--- Working data ---

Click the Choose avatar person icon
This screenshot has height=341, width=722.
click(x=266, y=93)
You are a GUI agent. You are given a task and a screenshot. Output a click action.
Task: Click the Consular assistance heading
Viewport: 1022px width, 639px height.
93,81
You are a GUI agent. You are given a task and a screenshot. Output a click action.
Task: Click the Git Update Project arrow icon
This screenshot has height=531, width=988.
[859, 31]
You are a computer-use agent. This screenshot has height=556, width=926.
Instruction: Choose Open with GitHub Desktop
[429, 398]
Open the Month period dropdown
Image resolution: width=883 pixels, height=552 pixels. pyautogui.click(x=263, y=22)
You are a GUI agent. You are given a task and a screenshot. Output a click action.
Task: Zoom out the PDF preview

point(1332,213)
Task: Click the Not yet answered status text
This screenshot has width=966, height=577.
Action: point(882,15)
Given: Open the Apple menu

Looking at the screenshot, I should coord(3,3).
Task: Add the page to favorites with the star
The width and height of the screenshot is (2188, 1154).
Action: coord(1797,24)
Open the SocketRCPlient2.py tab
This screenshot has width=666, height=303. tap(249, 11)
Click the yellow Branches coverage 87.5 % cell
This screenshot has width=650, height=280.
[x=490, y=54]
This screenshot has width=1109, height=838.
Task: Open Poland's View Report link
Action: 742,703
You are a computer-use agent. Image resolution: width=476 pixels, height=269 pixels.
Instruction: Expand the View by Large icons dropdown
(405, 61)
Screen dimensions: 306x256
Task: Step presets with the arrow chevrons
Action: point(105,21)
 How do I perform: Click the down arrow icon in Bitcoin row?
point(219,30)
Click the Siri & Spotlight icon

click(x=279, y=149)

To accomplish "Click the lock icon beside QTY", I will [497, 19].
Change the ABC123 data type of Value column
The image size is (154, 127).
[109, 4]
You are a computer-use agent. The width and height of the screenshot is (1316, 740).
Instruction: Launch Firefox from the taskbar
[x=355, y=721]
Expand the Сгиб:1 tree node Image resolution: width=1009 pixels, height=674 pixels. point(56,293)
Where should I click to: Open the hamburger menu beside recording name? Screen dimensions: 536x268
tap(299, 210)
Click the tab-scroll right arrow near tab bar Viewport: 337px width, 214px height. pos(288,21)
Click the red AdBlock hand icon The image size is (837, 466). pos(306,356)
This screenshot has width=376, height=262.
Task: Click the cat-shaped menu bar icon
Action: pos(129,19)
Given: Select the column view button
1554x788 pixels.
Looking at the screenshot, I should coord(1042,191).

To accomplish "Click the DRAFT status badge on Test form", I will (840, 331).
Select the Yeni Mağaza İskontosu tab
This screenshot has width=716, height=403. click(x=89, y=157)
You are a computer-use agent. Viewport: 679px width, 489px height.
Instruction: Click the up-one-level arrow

---

> Task brief
Report every line of the records above that contains the word "beside", copying each line in full. Case counts.

> Solved exercise
To accomplish "Click the lock icon beside QTY", I will [497, 19].
Where should I click to: Open the hamburger menu beside recording name? Screen dimensions: 536x268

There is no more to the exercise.